Reproduce the records exactly, but not the pictures.

:: MATERIAL FOR THIS EXERCISE ::
----
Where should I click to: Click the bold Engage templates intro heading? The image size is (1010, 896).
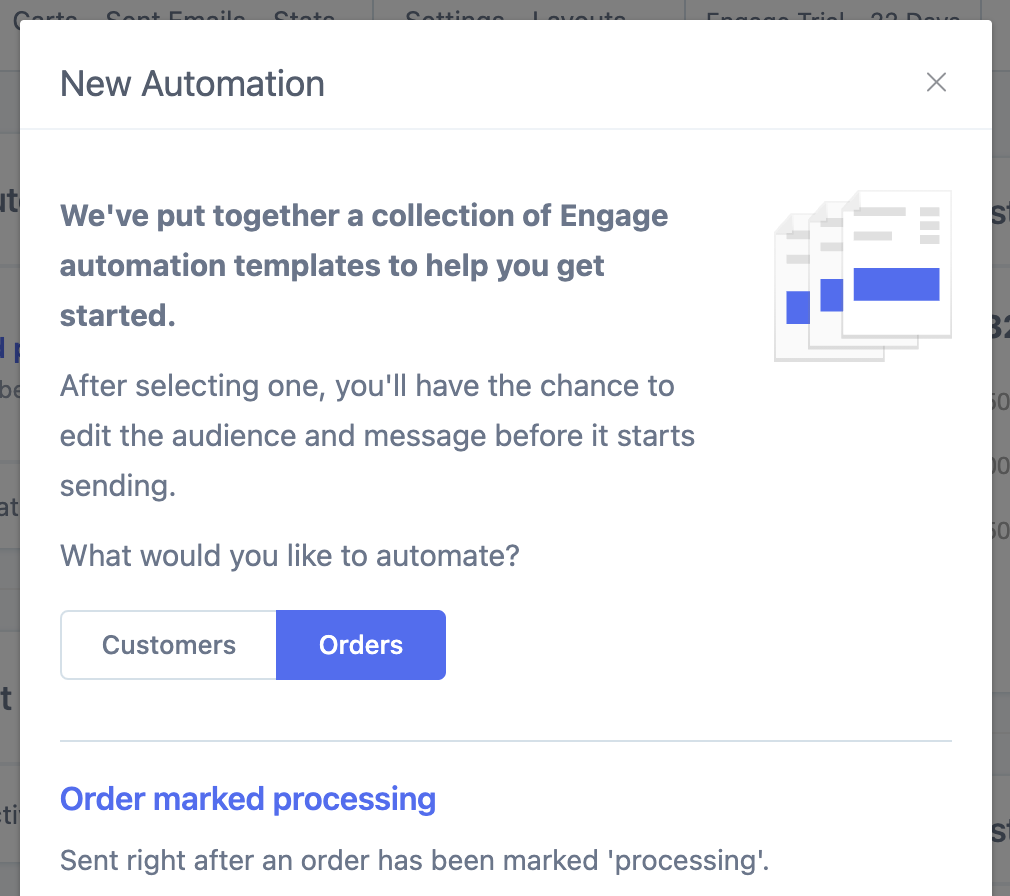(364, 265)
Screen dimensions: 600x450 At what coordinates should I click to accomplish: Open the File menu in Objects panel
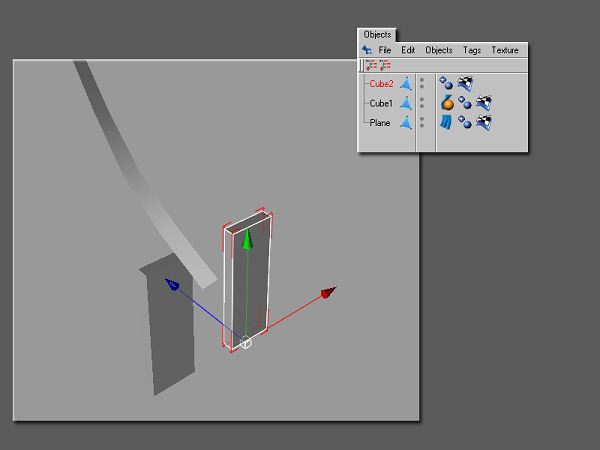coord(385,50)
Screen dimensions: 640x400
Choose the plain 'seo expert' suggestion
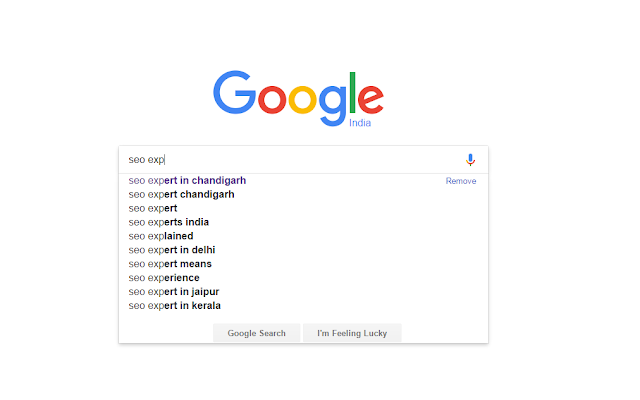click(303, 208)
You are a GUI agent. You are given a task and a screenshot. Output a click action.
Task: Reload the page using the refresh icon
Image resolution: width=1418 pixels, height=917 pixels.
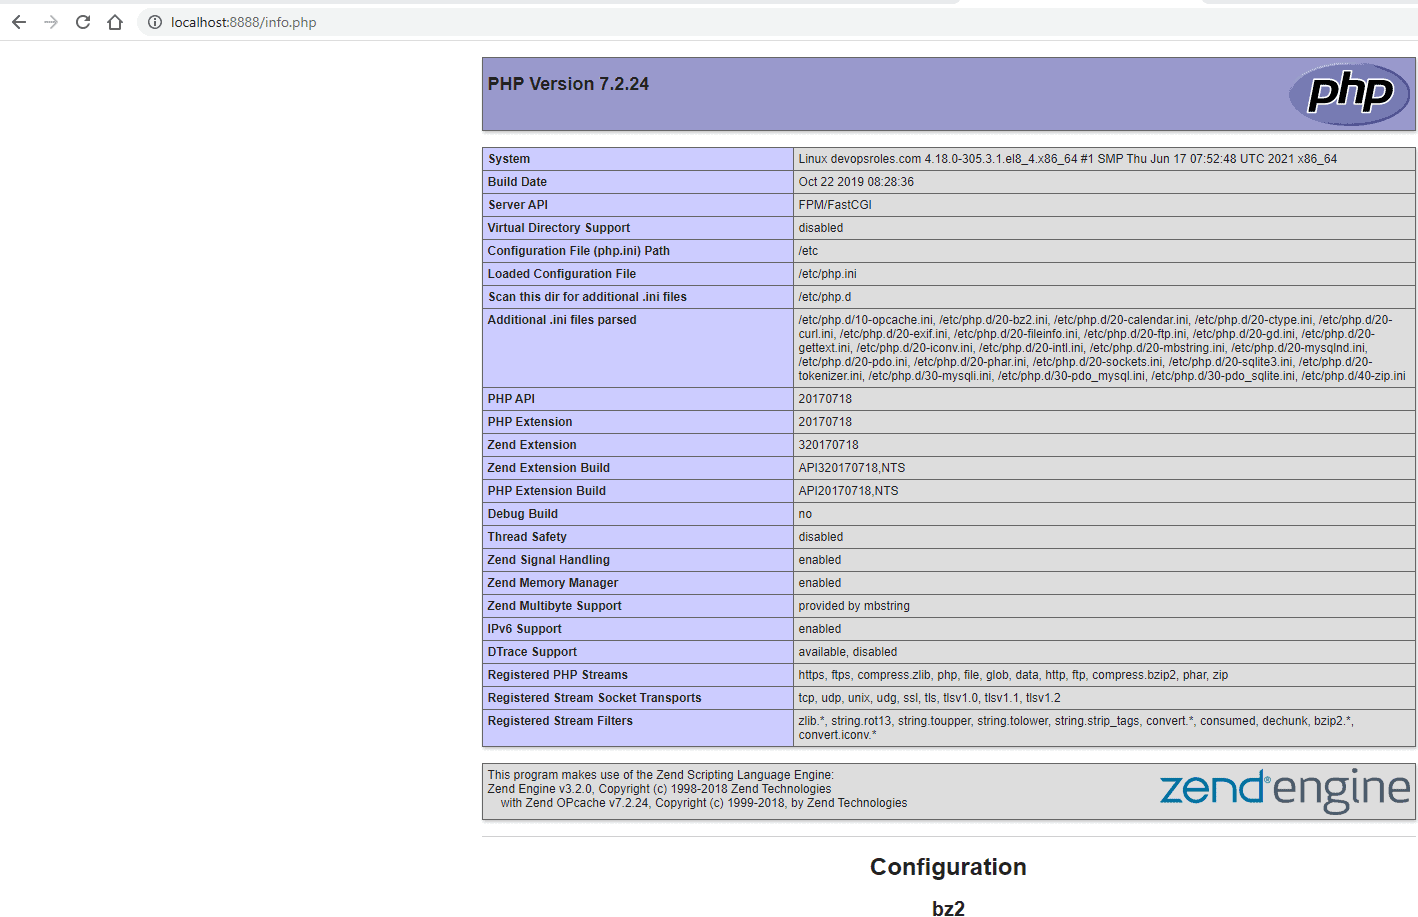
----
:: RESPONSE ::
Where should I click to: Click the bold Engage templates intro heading? The image size is (1010, 896).
(364, 265)
Screen dimensions: 600x450 At what coordinates should I click to accomplish: Open the File menu in Objects panel
coord(385,50)
Screen dimensions: 640x400
Choose the plain 'seo expert' suggestion
click(303, 208)
You are a GUI agent. You are given a task and a screenshot. Output a click action.
Task: Reload the page using the refresh icon
Image resolution: width=1418 pixels, height=917 pixels.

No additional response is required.